**Doel**
Typ het volledige materiaal hieronder ongewijzigd over. Laat de afbeeldingen daarbij weg.

++++ Invoergegevens

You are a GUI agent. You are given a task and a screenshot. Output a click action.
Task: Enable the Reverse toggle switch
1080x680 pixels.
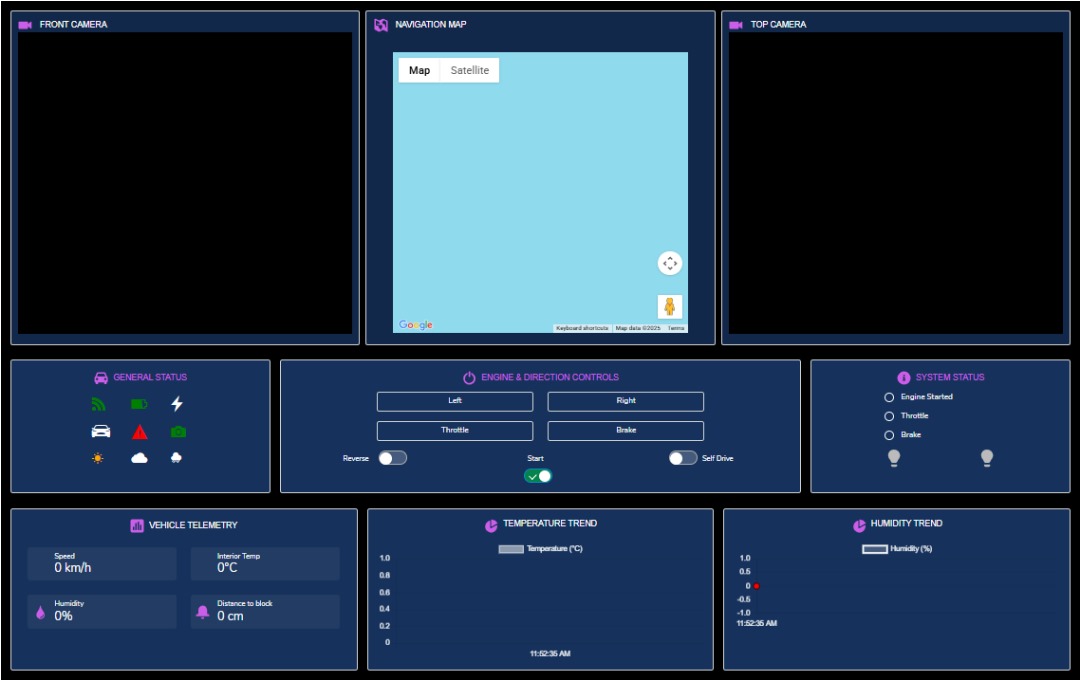(392, 458)
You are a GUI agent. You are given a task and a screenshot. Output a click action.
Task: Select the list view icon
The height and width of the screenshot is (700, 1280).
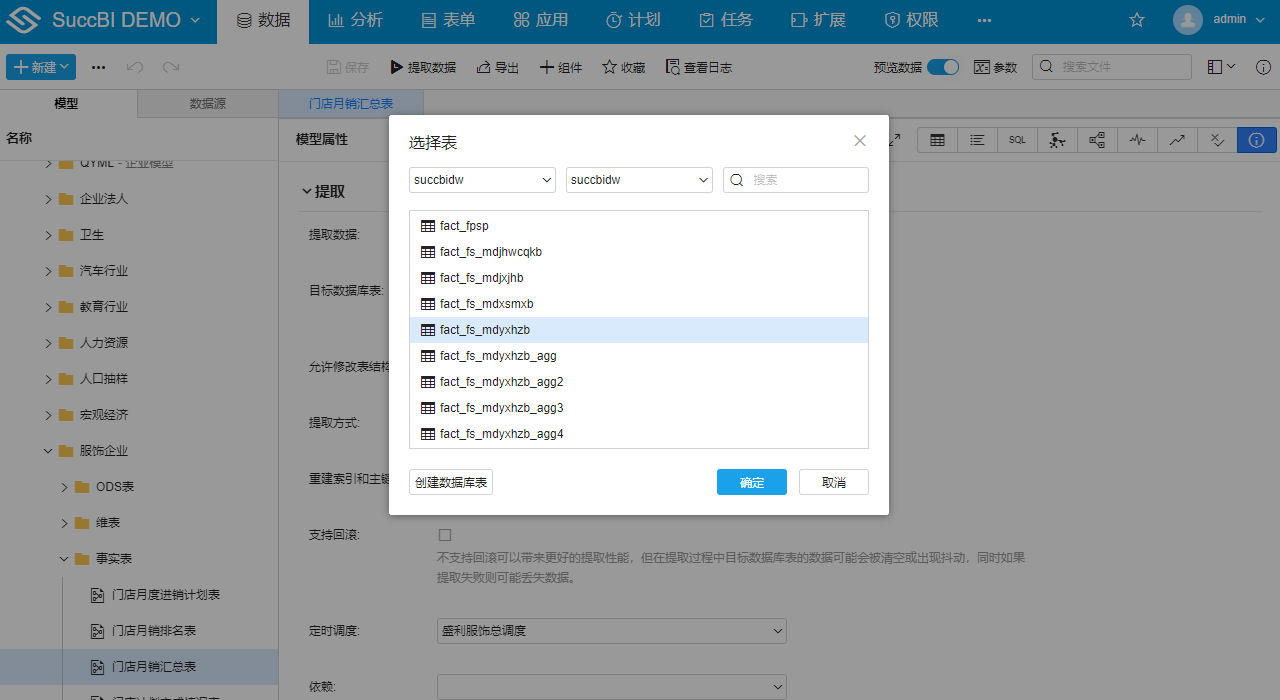click(977, 140)
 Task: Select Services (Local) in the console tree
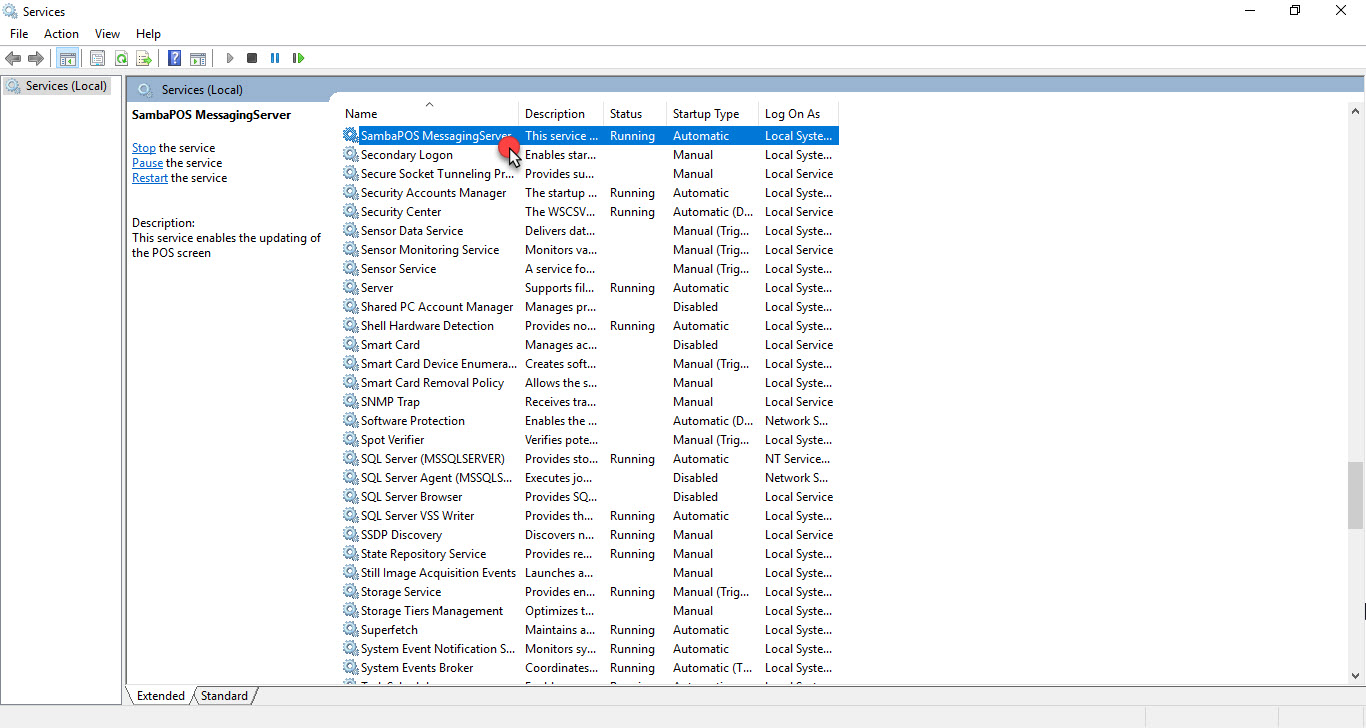(x=66, y=86)
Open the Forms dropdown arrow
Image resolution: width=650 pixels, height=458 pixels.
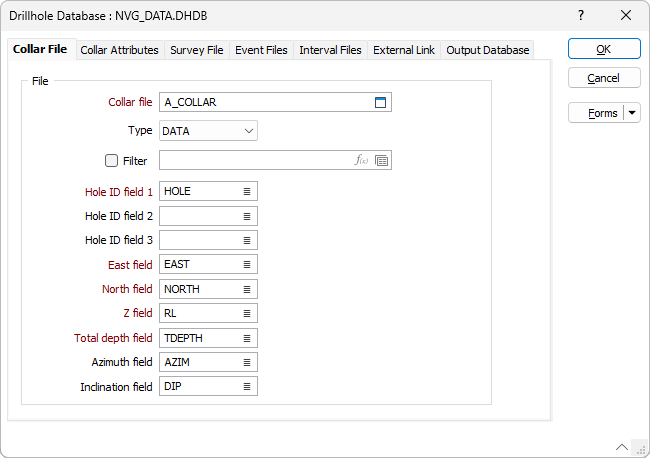(x=633, y=113)
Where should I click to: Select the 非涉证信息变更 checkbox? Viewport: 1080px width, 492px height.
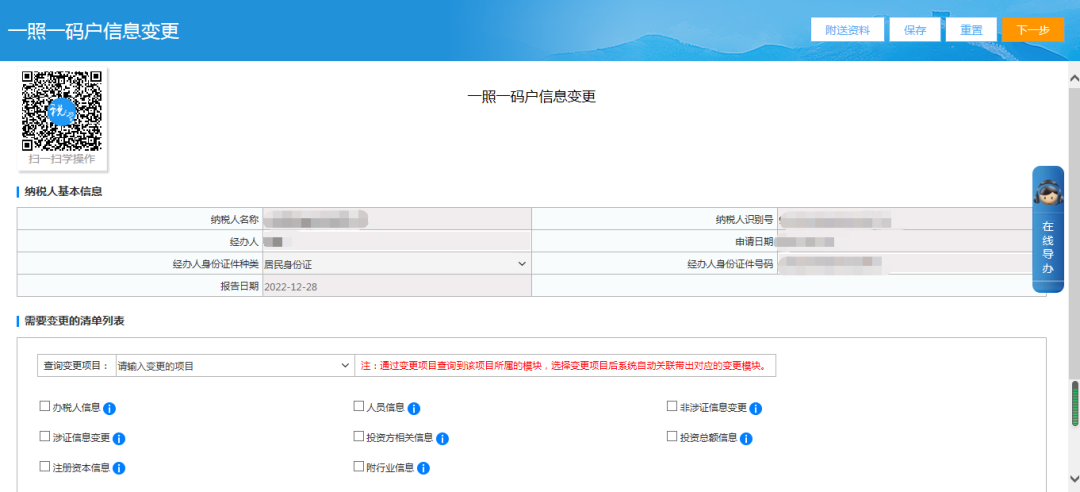[672, 407]
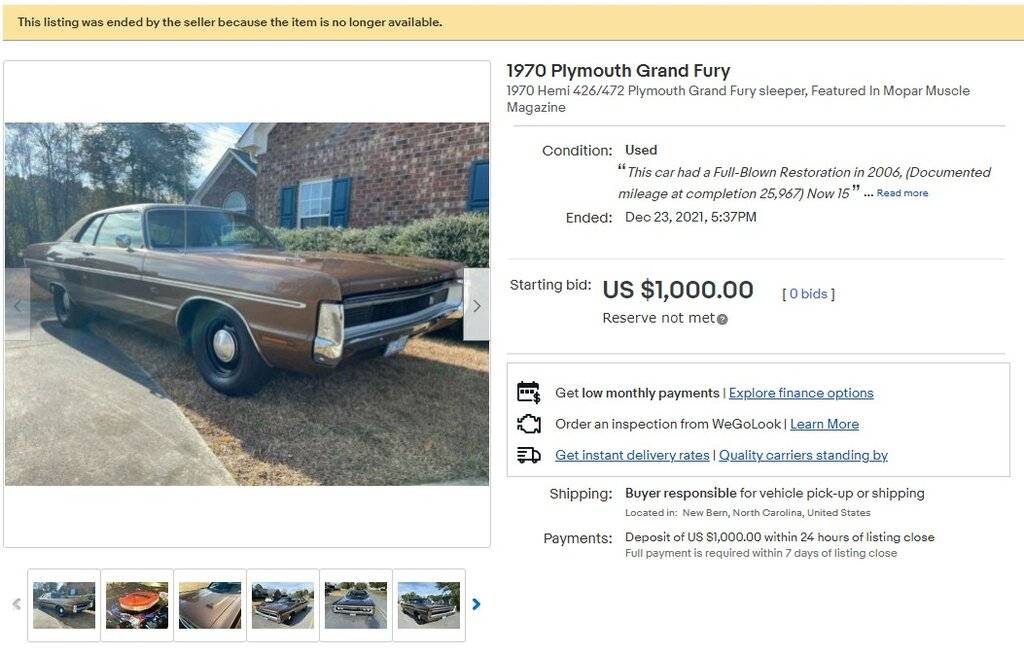Click Learn More about WeGoLook inspections
This screenshot has height=654, width=1024.
(x=824, y=424)
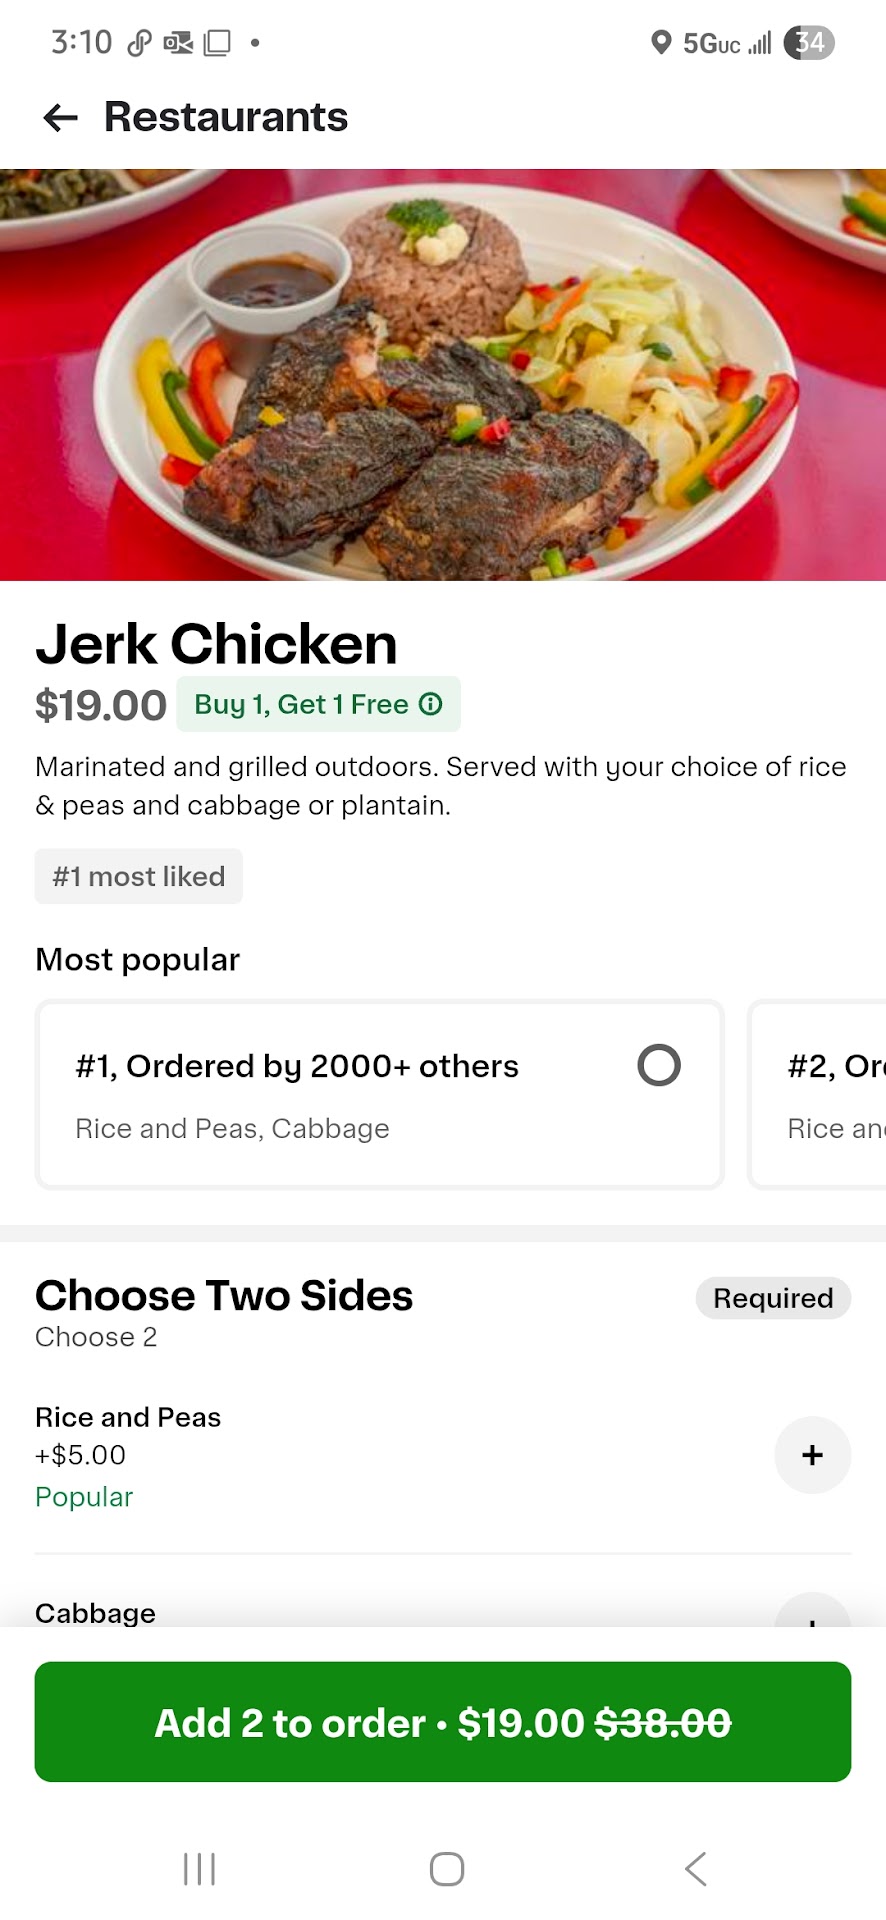Tap the back arrow beside Restaurants

click(61, 118)
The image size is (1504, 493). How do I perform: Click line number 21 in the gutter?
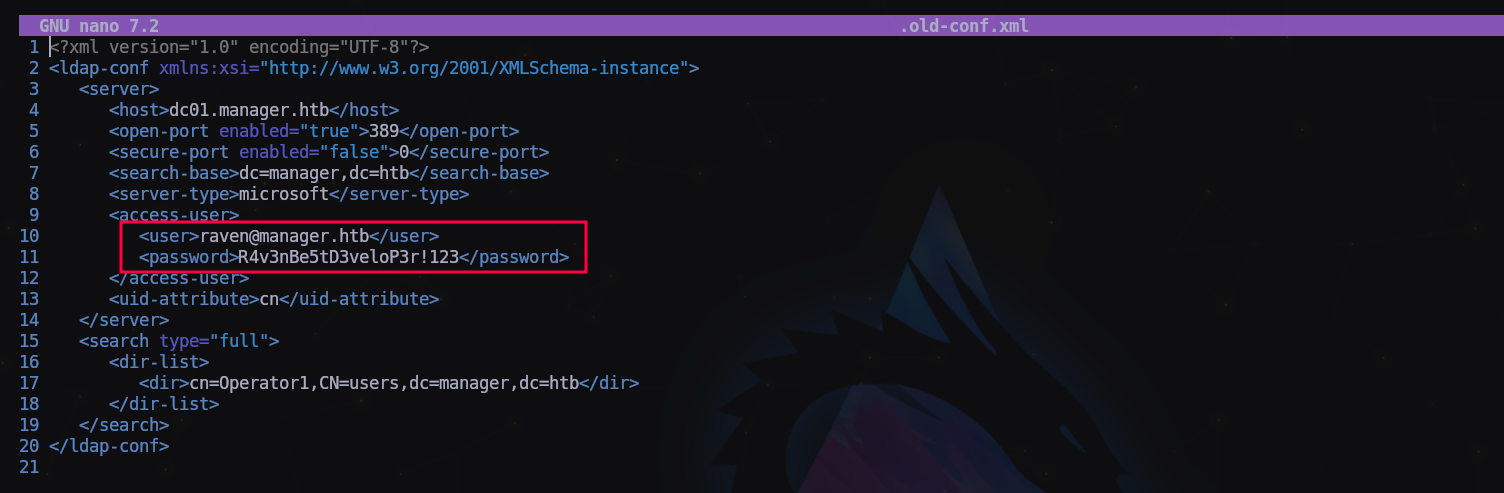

++++++++

**Resultaat**
You are a GUI agent. You are given a task and a screenshot. Output a click action.
Task: Enable the Reverse toggle switch
1080x680 pixels.
(392, 458)
You are a GUI agent. You are given a task and a screenshot. Output a click action.
Task: Select the list view icon
The height and width of the screenshot is (700, 1280).
click(977, 140)
 Task: Select Services (Local) in the console tree
(x=66, y=86)
Open the Forms dropdown arrow
Image resolution: width=650 pixels, height=458 pixels.
(x=633, y=113)
Where should I click to: Select the 非涉证信息变更 checkbox? Viewport: 1080px width, 492px height.
[672, 407]
Click Learn More about WeGoLook inspections
This screenshot has height=654, width=1024.
(x=824, y=424)
Tap the back arrow beside Restaurants

click(61, 118)
The image size is (1504, 493). How do I perform: Click line number 21 in the gutter?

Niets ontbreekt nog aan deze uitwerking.